## [Written instruction]
Rewrite the material from the line with "Task: Toggle two-pane layout view icon" up to and including the line with "Looking at the screenshot, I should point(182,29)." as a two-column CSV headed task and value. Give one row per entry, with its text under task and its answer under value, each in a quoted field with line breaks turned into spaces.

## [Dataset extract]
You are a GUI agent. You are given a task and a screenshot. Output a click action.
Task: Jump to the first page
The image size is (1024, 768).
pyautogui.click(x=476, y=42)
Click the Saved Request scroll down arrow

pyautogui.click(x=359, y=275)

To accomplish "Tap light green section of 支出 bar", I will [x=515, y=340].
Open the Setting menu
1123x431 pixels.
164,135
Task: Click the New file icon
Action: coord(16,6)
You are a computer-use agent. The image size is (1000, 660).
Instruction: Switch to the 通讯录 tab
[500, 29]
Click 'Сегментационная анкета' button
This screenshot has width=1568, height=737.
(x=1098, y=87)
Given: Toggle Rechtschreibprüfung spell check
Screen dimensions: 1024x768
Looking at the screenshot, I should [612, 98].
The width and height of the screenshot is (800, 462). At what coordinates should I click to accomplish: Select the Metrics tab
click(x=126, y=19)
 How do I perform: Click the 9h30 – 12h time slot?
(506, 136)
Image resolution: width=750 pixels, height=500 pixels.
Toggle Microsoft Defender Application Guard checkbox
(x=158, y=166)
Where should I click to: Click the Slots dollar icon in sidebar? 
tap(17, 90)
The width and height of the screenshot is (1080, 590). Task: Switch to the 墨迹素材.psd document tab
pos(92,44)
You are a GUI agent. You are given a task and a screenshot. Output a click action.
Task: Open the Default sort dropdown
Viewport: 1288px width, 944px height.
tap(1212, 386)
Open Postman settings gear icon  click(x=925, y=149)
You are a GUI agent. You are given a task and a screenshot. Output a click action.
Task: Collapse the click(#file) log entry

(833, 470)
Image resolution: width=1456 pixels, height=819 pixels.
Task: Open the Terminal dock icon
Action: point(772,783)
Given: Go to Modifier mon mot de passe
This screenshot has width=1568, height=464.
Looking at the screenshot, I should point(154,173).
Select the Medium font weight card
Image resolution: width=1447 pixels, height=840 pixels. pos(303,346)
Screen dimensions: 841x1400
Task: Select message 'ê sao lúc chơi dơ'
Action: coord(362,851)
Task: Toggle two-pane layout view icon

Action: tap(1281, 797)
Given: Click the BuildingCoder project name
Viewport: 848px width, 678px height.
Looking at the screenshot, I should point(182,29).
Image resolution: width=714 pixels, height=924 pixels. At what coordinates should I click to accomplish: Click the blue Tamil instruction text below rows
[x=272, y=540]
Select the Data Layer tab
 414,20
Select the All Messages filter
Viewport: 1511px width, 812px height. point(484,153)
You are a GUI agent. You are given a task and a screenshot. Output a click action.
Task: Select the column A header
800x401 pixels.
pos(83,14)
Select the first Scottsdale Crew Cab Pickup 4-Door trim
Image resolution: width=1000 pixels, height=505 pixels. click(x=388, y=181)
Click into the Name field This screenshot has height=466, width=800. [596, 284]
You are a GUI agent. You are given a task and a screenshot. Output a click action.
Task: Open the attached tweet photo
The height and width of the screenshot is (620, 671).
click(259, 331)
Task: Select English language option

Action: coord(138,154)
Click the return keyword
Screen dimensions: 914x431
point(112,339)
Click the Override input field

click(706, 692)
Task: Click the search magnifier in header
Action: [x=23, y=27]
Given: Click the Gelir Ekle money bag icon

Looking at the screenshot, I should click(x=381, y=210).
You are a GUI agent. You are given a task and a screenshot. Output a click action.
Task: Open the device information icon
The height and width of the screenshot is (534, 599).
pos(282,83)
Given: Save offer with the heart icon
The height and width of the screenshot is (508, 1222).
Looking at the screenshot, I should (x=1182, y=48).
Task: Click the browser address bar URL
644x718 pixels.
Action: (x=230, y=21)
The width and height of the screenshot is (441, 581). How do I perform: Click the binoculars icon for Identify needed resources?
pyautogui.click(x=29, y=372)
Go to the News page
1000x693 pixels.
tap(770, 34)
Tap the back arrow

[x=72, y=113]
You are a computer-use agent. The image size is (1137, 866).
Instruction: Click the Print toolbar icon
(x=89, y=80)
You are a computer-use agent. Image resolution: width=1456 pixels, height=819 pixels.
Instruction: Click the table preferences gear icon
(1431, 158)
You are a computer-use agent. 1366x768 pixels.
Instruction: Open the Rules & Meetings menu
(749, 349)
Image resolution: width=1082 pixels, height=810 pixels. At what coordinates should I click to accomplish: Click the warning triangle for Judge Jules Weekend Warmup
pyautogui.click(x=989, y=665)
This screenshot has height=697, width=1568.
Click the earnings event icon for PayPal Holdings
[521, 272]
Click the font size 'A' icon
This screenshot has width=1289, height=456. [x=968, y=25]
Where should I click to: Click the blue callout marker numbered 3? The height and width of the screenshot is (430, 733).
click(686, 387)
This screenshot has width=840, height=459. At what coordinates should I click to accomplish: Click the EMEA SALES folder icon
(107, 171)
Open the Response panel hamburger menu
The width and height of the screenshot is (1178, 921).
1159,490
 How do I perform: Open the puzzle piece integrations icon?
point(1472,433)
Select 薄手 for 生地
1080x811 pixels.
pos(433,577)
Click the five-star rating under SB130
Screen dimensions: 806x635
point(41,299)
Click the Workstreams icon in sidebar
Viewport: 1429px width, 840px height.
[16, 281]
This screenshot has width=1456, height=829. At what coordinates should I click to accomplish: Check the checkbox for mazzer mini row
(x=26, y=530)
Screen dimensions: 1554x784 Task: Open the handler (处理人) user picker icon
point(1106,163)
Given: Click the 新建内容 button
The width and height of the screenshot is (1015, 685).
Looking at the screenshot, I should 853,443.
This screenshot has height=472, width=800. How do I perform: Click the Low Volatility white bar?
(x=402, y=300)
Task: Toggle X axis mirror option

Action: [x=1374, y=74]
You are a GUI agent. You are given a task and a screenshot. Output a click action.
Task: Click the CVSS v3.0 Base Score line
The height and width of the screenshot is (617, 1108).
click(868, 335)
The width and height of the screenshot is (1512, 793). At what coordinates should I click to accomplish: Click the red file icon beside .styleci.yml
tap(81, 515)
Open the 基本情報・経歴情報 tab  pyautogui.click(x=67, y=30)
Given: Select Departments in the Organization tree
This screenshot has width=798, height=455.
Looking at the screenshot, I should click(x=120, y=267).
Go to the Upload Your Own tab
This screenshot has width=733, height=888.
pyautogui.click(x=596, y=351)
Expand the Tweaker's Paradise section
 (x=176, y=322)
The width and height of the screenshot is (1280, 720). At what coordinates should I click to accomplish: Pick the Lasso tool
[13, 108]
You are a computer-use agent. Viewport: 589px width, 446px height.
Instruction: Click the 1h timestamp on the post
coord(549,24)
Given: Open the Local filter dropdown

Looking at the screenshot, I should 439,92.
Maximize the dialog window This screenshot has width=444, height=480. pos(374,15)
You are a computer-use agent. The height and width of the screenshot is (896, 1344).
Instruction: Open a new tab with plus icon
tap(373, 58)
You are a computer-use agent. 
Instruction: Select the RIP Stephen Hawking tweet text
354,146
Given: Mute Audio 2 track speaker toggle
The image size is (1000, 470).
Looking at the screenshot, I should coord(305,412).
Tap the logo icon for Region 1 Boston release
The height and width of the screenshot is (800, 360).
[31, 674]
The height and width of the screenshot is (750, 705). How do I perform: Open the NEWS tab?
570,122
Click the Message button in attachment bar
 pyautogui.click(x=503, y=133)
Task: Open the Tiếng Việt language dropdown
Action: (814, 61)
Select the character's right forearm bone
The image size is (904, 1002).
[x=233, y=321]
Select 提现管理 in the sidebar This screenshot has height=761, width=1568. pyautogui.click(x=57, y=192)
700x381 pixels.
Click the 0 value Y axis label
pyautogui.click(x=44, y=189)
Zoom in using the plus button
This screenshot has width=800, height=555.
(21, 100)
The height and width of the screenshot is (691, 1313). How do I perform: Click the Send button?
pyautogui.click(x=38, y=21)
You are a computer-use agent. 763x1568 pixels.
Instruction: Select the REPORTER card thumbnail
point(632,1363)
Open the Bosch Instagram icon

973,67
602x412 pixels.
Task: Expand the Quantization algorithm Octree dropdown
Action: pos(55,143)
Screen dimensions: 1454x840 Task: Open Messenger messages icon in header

## [Exercise output]
task,value
"Task: Toggle two-pane layout view icon","Action: tap(1281, 797)"
"Given: Click the BuildingCoder project name Viewport: 848px width, 678px height.","Looking at the screenshot, I should point(182,29)."